From April 23rd to May 17th, 2019, Estopia Art Gallery presents the exhibition Dissection, by Madár Réka. A show, which brings forth a true cut in Réka’s personal biography and artistic path. The new Dissection series reveals a new approach and even a new identity for Madár Réka, known until now as Ugron Réka.
A personal experience of breaking with her own past has turned, in the last one year and a half, into a powerful shift in her art, too. If in the last 5 years Réka has made herself known in the field of figurative painting, with a unique visual mark inspired by surrealist and hyperrealist art, with echoes from pop art, the artist is currently moving, in this new surprising series, towards abstract art. “Almost in all my works there is a form cut, like in a dissection. It is a very intimate experience, which implies, at the same time, a gesture of total self-exposure, but there is also my strong wish to break, to cut with a certain way of being, with a certain world: this is my own inner laboratory, a cathartic process, at the end of which I can anticipate my healing”.
Madár Réka brings to life contrasting elements, similar to frames of her life frozen in time, in a dream-like reality. Between metaphysics and surrealism, a mysterious wire brings together the realities that were once together. In the series of new works, the dissection between what was and what currently is brings it all together.

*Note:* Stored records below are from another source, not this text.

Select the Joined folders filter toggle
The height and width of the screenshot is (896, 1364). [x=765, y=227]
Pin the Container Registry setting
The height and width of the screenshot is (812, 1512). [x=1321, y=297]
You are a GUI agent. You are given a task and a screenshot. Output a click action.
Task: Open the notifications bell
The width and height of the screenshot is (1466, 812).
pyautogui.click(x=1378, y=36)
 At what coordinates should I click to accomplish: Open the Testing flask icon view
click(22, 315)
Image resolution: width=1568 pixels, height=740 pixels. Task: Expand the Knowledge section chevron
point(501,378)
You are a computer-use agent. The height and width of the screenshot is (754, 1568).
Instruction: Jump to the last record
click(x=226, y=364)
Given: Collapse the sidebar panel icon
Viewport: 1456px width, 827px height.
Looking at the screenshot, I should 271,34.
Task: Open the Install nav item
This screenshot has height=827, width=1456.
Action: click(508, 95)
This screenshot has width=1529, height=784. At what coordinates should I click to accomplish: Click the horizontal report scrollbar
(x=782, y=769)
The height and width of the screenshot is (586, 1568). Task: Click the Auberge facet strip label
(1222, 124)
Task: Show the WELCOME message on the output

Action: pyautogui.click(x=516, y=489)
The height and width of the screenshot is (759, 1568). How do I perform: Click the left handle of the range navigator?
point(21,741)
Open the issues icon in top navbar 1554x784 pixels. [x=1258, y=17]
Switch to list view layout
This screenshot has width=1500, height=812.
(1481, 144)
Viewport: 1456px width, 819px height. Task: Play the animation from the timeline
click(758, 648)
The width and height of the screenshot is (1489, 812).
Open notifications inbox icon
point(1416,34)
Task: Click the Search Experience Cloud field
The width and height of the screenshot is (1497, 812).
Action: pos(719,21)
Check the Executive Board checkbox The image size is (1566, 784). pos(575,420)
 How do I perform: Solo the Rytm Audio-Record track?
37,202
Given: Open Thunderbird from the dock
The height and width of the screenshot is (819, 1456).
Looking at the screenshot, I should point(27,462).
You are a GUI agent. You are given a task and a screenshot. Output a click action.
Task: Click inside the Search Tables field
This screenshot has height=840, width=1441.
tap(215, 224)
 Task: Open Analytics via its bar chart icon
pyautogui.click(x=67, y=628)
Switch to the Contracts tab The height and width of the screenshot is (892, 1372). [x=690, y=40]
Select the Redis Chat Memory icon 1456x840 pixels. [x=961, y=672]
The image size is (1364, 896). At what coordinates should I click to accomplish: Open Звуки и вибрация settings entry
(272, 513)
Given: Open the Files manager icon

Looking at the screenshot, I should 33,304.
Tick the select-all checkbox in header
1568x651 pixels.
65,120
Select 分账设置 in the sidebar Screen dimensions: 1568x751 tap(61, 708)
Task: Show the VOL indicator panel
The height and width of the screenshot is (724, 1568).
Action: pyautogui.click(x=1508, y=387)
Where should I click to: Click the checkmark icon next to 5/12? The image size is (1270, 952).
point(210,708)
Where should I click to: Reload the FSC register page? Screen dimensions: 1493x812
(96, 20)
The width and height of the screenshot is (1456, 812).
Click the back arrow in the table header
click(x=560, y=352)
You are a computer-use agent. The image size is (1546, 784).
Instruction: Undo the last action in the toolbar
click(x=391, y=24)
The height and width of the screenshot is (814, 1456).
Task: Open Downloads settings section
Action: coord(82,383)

With elements almost appealing to a past chapter of life, the new and old merge and converge, through dissections of colour and shape. The coldness of grey cuts like steel in the splashes of colour, while a play on the three dimensionality of shapes brings texture to emotions, like a cold room filled with sudden bursts of life. The recurring elements of the wires and non-homogeneous backgrounds give the idea of blur, yet accompanied with razor sharp definition. In her works, the viewer can see what resembles stale water pipe, while floating triangles appear bringing spatiality and movement to static environments. Escheresque stairs can be seen inside boxes rocking you back and forth between metaphysics and infinite perceptions. The works can seem both dream like and real, while elements of abstract fantasy play a key role.